Não é uma cura. Mas este último ganho para a terapia direcionada ao câncer pode abrir novas possibilidades de tratamento para milhares de pacientes com câncer de mama avançado.
Até agora, os cânceres de mama foram classificados como HER2-positivos – as células cancerígenas têm mais proteína do que o normal – ou HER2-negativos. Neste domingo (5), os médicos que relataram o avanço disseram que o “HER2-low” será uma nova categoria para orientar o tratamento do câncer de mama.
Cerca de metade dos pacientes com câncer de mama em estágio avançado anteriormente categorizado como HER2-negativo pode, na verdade, ser HER2-baixo e ser elegível para o medicamento.
Ainda de acordo com a AP, a droga é Enhertu, um combo de quimioterapia de anticorpos administrado por IV. Ele encontra e bloqueia a proteína HER2 nas células cancerígenas, ao mesmo tempo em que descarrega um poderoso produto químico que mata o câncer dentro dessas células. Pertence a uma classe relativamente nova de medicamentos chamados conjugados anticorpo-droga.
O medicamento já foi aprovado para câncer de mama HER2-positivo e, em abril, a Food and Drug Administration concedeu-lhe o status de avanço para esse novo grupo de pacientes.
No novo estudo, a droga prolongou o tempo de vida dos pacientes sem que o câncer progredisse e melhorou a sobrevida em comparação com os pacientes que receberam quimioterapia padrão.
O estudo comparou o Enhertu à quimioterapia padrão em cerca de 500 pacientes com câncer de mama HER2-baixo que se espalhou ou não pôde ser tratado com cirurgia. A droga interrompeu o progresso do câncer por cerca de 10 meses em comparação com cerca de 5 1/2 meses no grupo recebendo cuidados regulares.

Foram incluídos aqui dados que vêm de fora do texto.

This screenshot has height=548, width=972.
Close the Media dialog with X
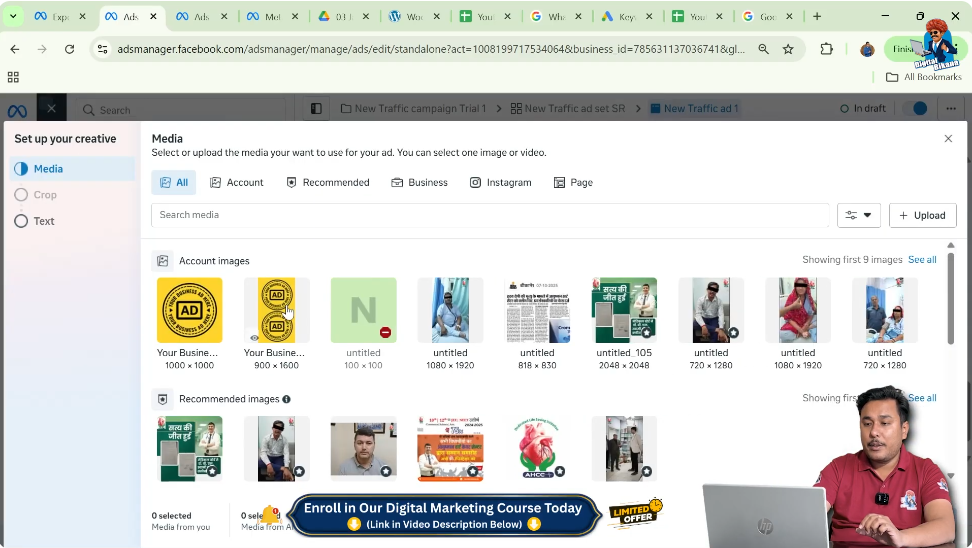tap(948, 139)
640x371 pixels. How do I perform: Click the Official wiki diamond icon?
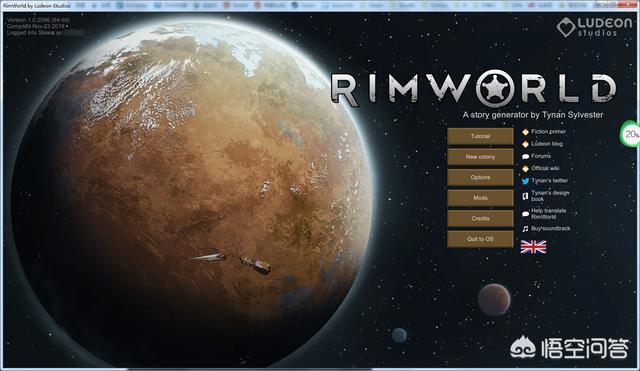tap(525, 169)
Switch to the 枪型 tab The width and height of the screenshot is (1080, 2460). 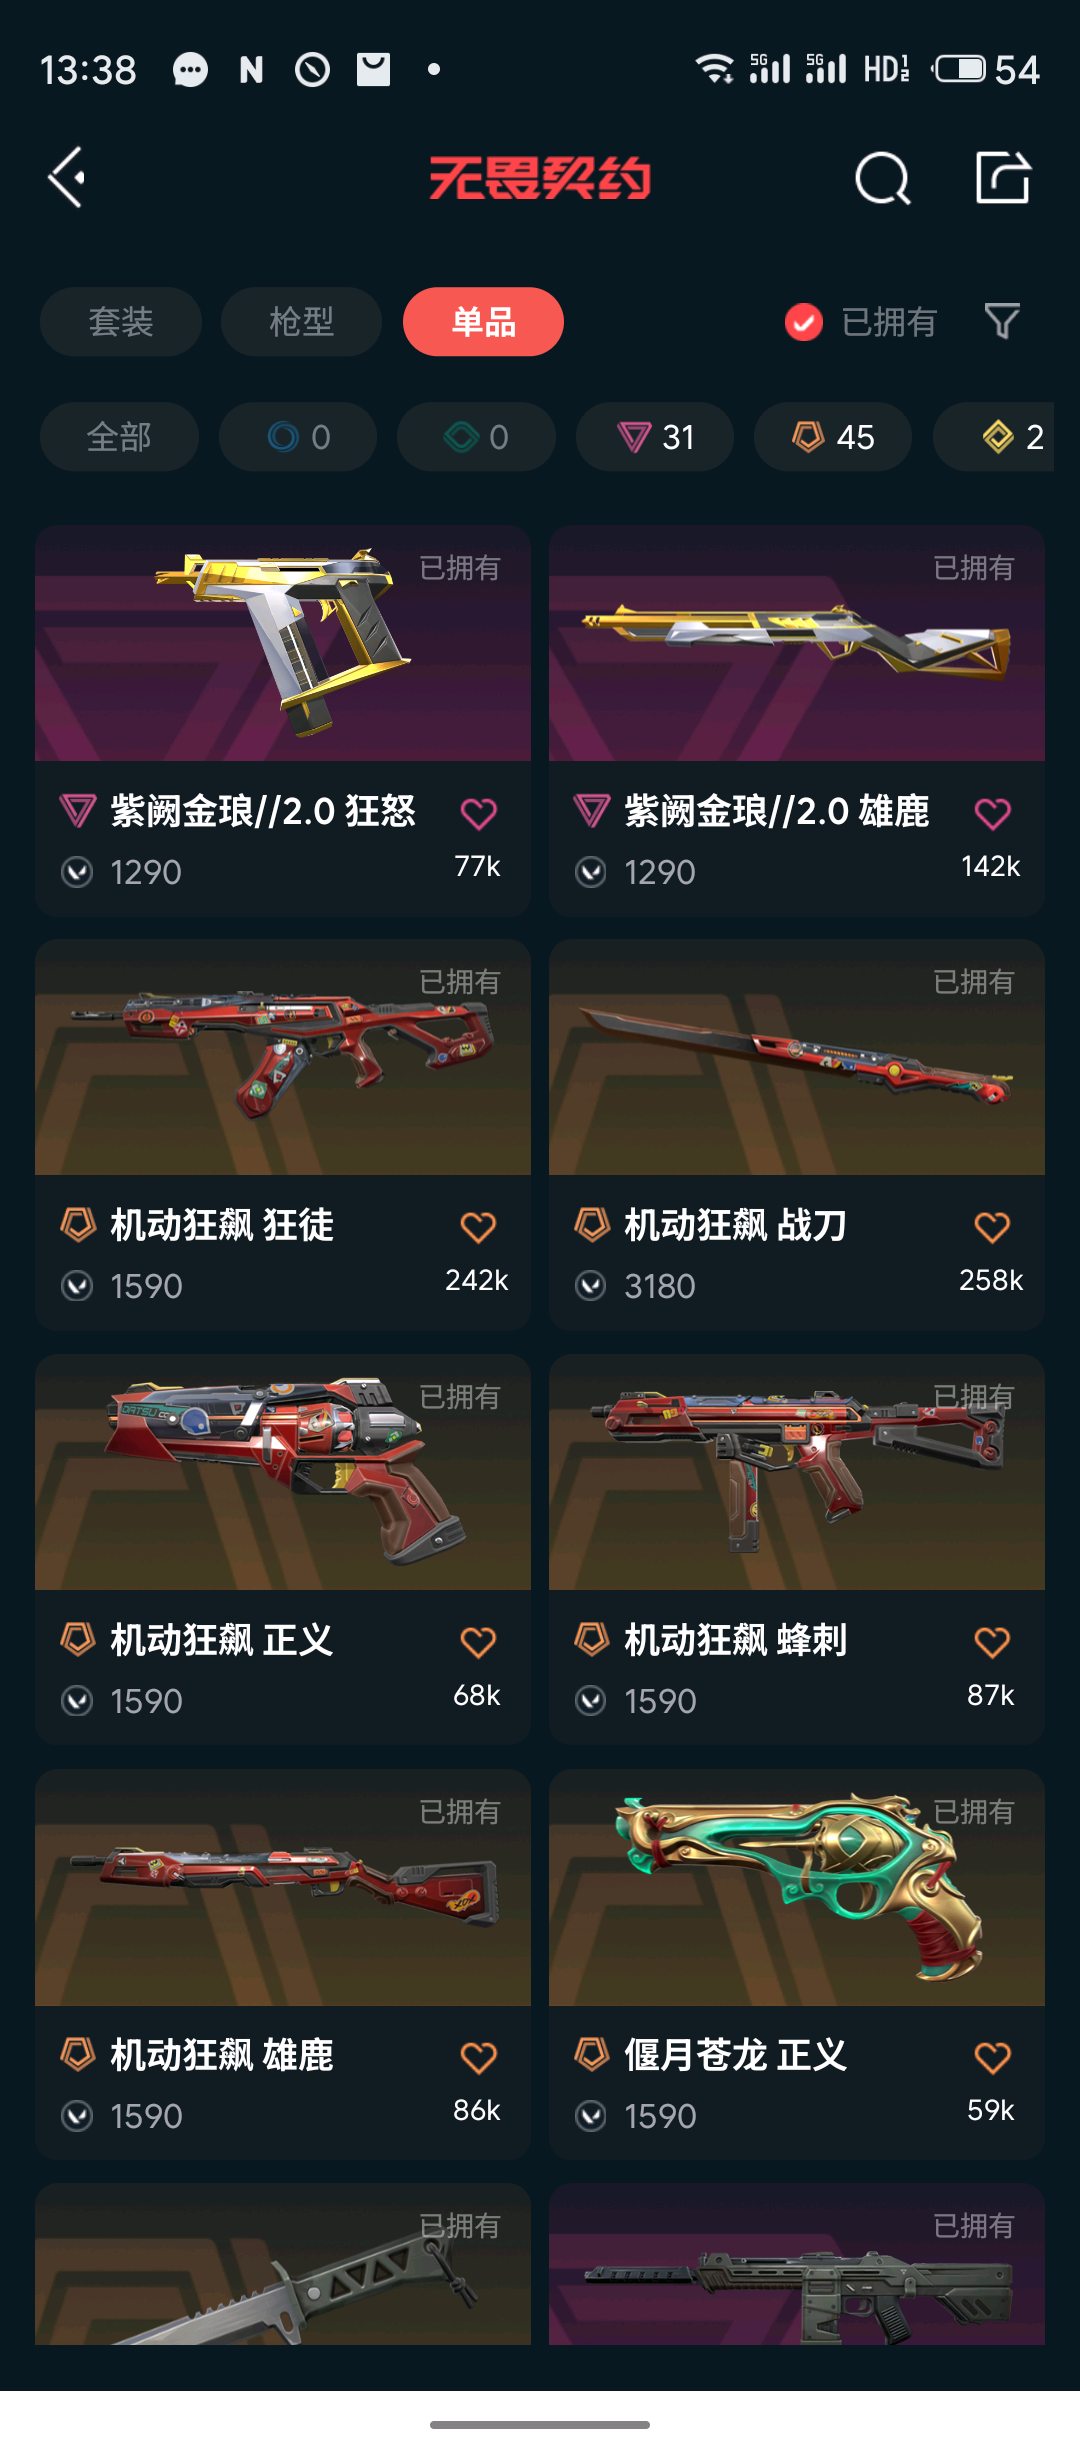[x=301, y=322]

A droga melhorou a sobrevida em cerca de seis meses (de 17,5 meses para 23,9 meses).
“É um estudo que muda a prática”, disse a Dra. Sylvia Adams, que dirige o tratamento do câncer de mama na NYU Langone Health e inscreveu vários pacientes no estudo. “Ele aborda uma grande necessidade não atendida de pacientes que têm câncer de mama metastático”.
Agora, será importante definir a área cinzenta do HER2 para garantir que os pacientes certos recebam o tratamento e depois monitorá-los de perto, disseram os especialistas.
A droga, que custa cerca de US$ 14.000 por mês, pode ter complicações graves. Três pacientes no estudo morreram de uma doença pulmonar que é um risco conhecido da droga. Os médicos precisam garantir que os pacientes relatem problemas respiratórios imediatamente para que o medicamento possa ser interrompido e os pacientes tratados com esteróides.
As descobertas foram apresentadas domingo na reunião anual da Sociedade Americana de Oncologia Clínica em Chicago e publicadas pelo New England Journal of Medicine. O financiamento para o estudo veio da Daiichi Sankyo, com sede em Tóquio, e da AstraZeneca, com sede no Reino Unido, que desenvolveram a droga em conjunto.
Os pacientes tomam o medicamento até que não possam mais tolerá-lo.
“Muitas pessoas, incluindo muitos pacientes, nunca ouviram falar de câncer de mama HER2-low antes”, disse o principal autor do estudo, Dr. Shanu Modi, do Memorial Sloan Kettering Cancer Center, em Nova York.
“Finalmente temos um medicamento direcionado ao HER2 que, pela primeira vez, pode atingir esse baixo nível de expressão do HER2”, disse Modi. Torna-se, pela primeira vez, uma população alvo.”